── EXCERPTED PASSAGE ──

Reputation: 333
I have a function that is supposed to query a table and save a table corresponding to the date the query job is done.
def Query_Schedule(request):
from google.cloud import bigquery
from google.cloud.bigquery.job import QueryJobConfig
from datetime import datetime
today = datetime.today()
client = bigquery.Client(project='project-id')
query_string = """SELECT * FROM dataset.table"""
dataset = client.dataset('dataset')
table = dataset.table('table_{}_{}_{}'.format(today.month, today.day, today.year))
cfg = QueryJobConfig()
cfg.use_legacy_sql = False
cfg.destination = table
cfg.write_disposition = 'WRITE_EMPTY'
cfg.timeout_ms = 60000
job = client.query(query=query_string, job_id='weekly-table-creation', job_config=cfg)
return job
After referencing this question and adapting it to the most recent documentation I am still getting an error,
Error: function terminated. Recommended action: inspect logs for termination reason. Details: 409 POST https://bigquery.googleapis.com/bigquery/v2/projects/project-id/jobs: Already Exists: Job project-id:US.weekly-table-creation
(job ID: weekly-table-creation)

───

TASKS FOR THIS EXERCISE:
1) Count the lines in the listing below that contain the string "pixels", matching case exactly, and give only the number.
2) Continue the forum post about the BigQuery scheduled query error from where it stops.

── RECORDS FOR THE EXERCISE ──

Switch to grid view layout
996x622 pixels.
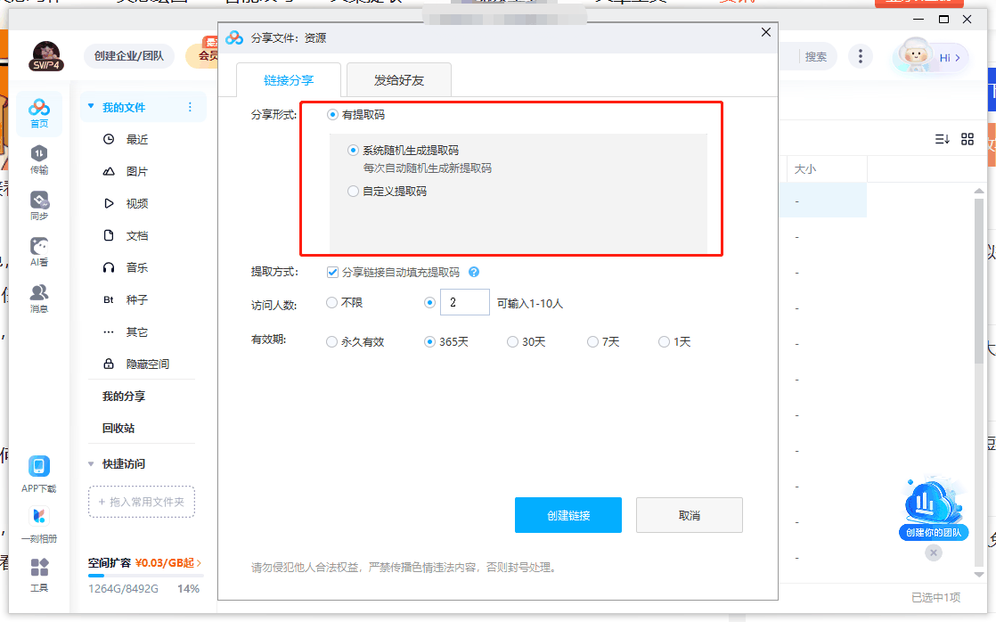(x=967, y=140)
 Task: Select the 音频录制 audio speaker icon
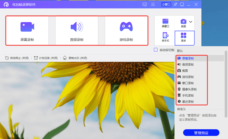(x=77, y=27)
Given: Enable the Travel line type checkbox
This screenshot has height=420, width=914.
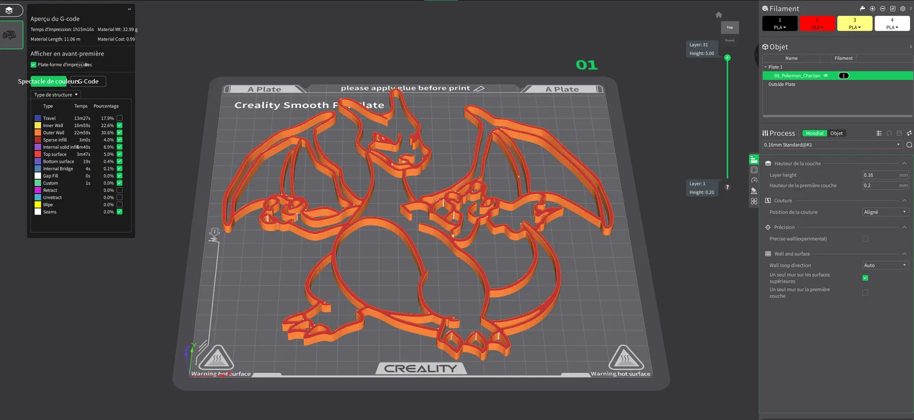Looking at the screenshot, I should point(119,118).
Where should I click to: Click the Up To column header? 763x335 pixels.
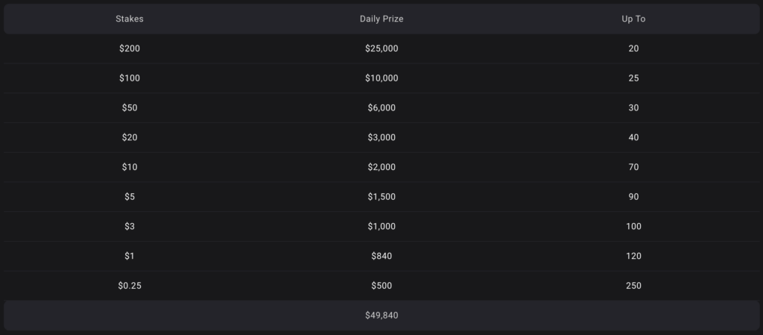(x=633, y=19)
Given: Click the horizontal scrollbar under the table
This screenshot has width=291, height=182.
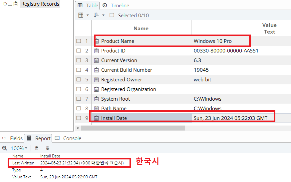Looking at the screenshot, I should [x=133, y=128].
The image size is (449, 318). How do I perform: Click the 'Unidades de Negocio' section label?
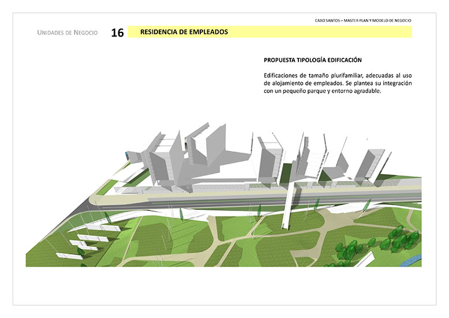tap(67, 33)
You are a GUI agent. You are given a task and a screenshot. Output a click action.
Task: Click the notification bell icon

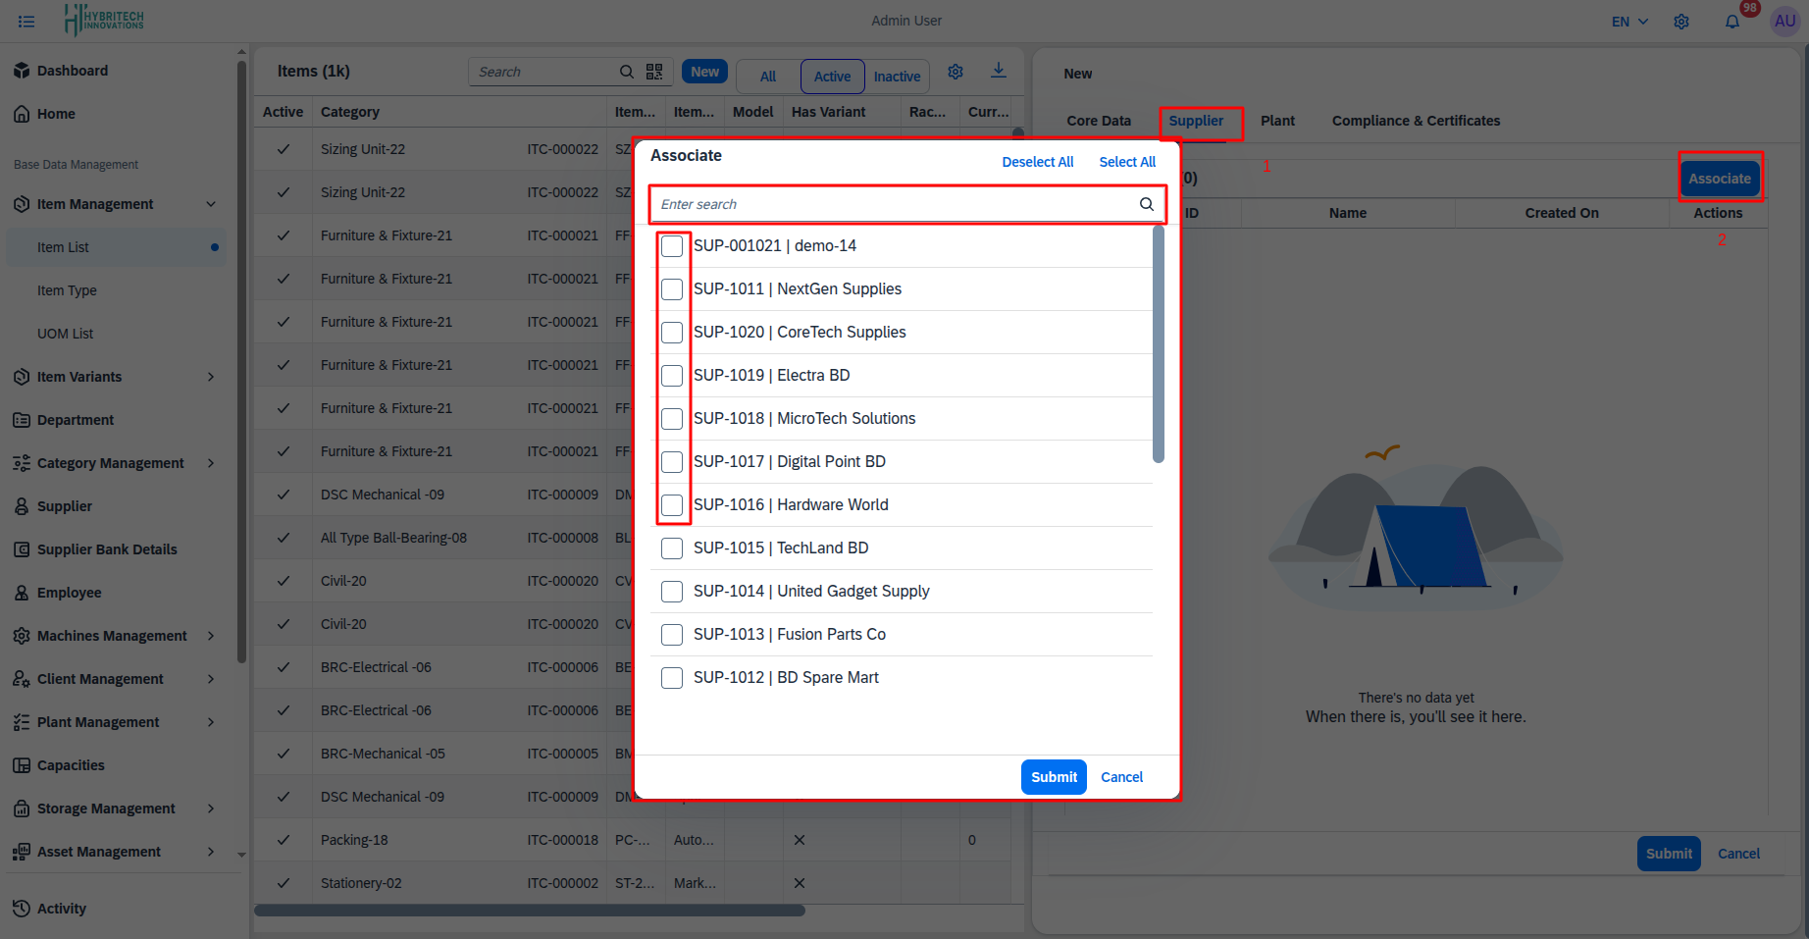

───

RESULTS:
1) 2

2)
-----Query Job SQL Follows-----
| . | . | . |
1:SELECT * FROM dataset.table
| . | . | . |
after I test the function. Is there any solution to this problem?
Upvotes: 1
Views: 610
Reputation: 4384
The issue is that you're specifying a static job_id for all invocations. Jobs in BQ have unique job IDs, and you can't re-insert a job with the same ID. Either don't specify the ID at all, or provide a job ID that's sufficiently unique (e.g. suffixed based on the scheduled time, etc).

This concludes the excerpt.